* [About this exercise]: Return all lines of the listing below that carry the word "Causes".

=== Begin Enclosure ===

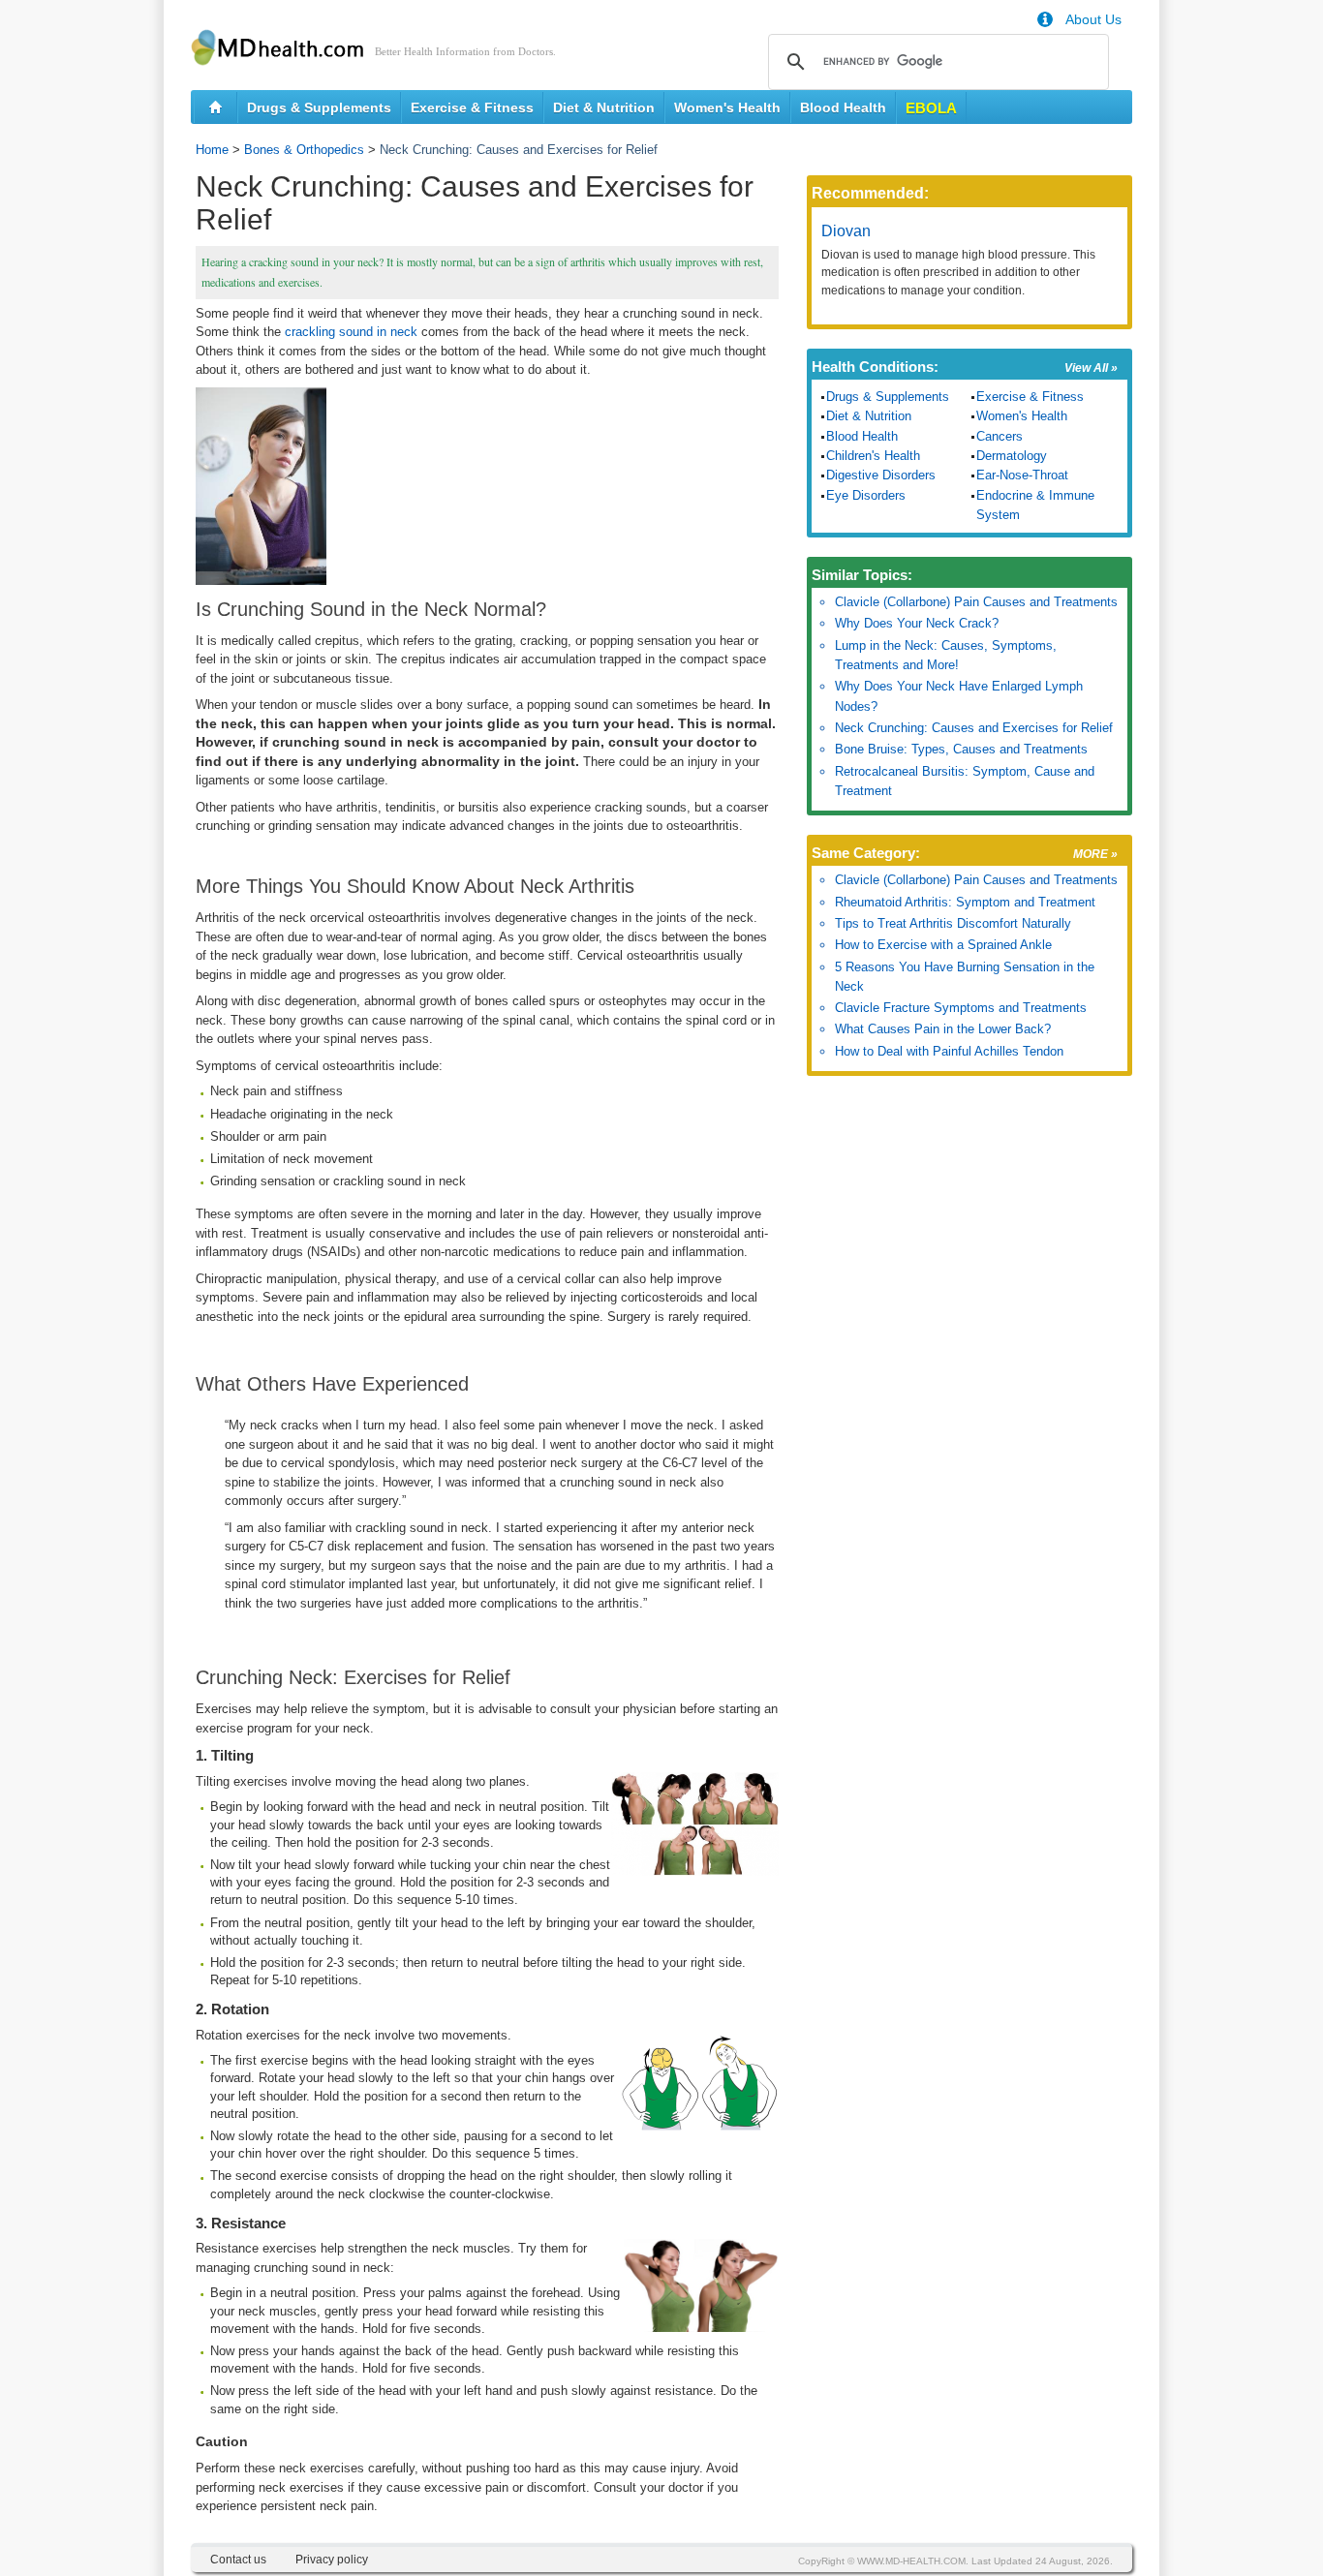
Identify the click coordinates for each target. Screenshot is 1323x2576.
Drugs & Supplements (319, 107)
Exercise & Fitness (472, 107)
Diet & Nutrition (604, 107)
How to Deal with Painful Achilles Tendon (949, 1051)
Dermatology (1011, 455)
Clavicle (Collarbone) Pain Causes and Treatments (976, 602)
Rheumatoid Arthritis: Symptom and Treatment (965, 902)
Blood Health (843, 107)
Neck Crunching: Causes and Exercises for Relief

=== End Enclosure ===

* [Reply]:
Clavicle (Collarbone) Pain Causes and Treatments (976, 602)
Neck Crunching: Causes and Exercises for Relief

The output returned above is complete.